As I started to work with the Mo-Om Objects, I began to look at the images I had in my head, which I wanted to translate into paintings and artworks. I learned with Anne Truit the notion of the inner eye and noticed that I, too, had the artworks already in my vision before making them. At that point, it became clear that my work as a painter is about pleasure, sustaining pleasurable moments and joy. I noticed how much harder it is (perhaps for everyone) to live through joy and speak about pleasure instead of our difficulties. I also started to be more explicit about the truth of how my sexual awakening is linked to my spiritual practices and respect towards my body. So, I relied again on the fact that paintings create images and that those images I was building in my paintings had a point of origin in orgasmic states. This direction in my work clarified the more significant background of my intellectual pursuits, which has always been, since my Masters in Communication in Brazil, on creativity.     
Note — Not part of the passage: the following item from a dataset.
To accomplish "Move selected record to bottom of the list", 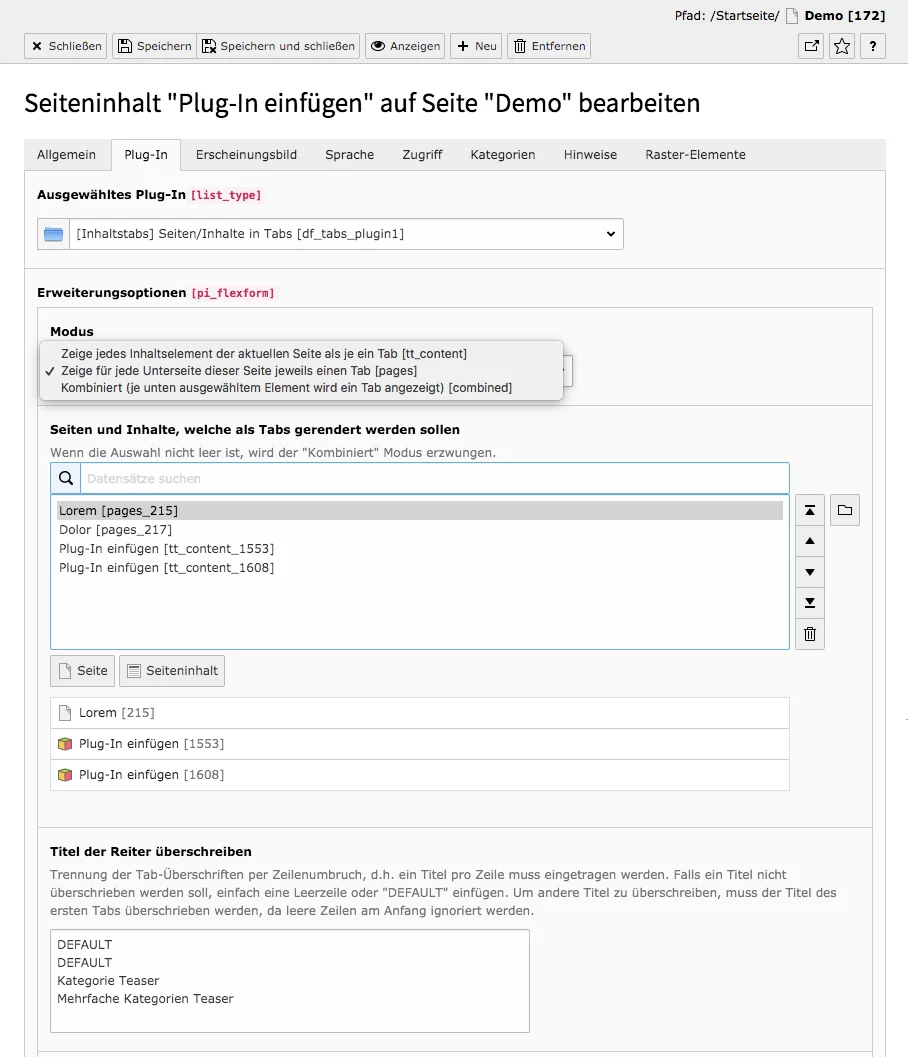I will (x=809, y=603).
Now, creativity is a vast concept and a confusing area of research. It has been intentionally neglected in the discipline of art history, and most of the research being done nowadays comes from psychology and neuroscience. I always looked at it through the perspective of language and the humanities, a particular line of research called Semiotics, trusting that we start to make sense of the world when we move beyond our senses to identify and sustain our perception – through language – that which we notice that is meaningful to us. I created a model in my Ph.D. dissertation for thinking about it, starting with the chaos of existence, how, from our own standpoint, before we start organizing and sorting through all that is available to us, we experience total chaos. To experience the chaos is a metaphysical idea. It is, perhaps, what one learns to navigate when meditating and letting our thoughts and feelings move through us, noticing only the present moment. Chaos doesn’t exist in the past or the future because the past is all that we already made meaning of, and the future is all the meaning we are projecting. Out of the chaos, we start to name things, experiences, and feelings, and with those names (the making of language), we can create theories, hierarchies, and systems – in short, the complexity of human culture. 

I then arrive at the point where I am right now. I’m carrying with me all that I built with my Ph.D. dissertation and opening myself to what I can sustain in cultural complexity as I build upon this knowledge. I started to search for new terms. The orgasmic images remain clear and to the point of what I’m searching for regarding the creative beginnings. At the same time, I want to incorporate in my paintings what we (as human beings) create after that starting point. My question now is: How, after we identify an experience, can we bend and shape it in our own ways through our subsequent feelings and rationalization of life? So, I came up this year with the idea of Flower Constellations, which I then learned are an actual thing that exists in Astronomy. In my pursuit, the flower constellation is a combination of a natural element – the flower – that carries complex cultural meaning for its beauty, variety, and biological significance as the reproductive structure of a plant and a cultural aspect – the constellation – which is an organization of elements following specific criteria identified by humans. In Astronomy, the flower constellation is a set of satellites that move in similar (but not orbital) patterns that form images similar to flowers when traced together. Humans create astronomical flower constellations to make possible different local or global areas of satellite services, like communications, security, etc. The connection I create between the astronomical flower constellations and my Flower Constellations in paintings is the making of alternative paths for achieving new and different possibilities. Through painting, like through the making of satellite sets called flower constellations, one creates layers of similar gestures that form a specific/unique trajectory. My paintings today are about the building of new trajectories in my life. One of these unimaginable new trajectories brought me to this ranch in Texas, where I’m meeting new friends, a new love for life, and a completely new (to me) nature.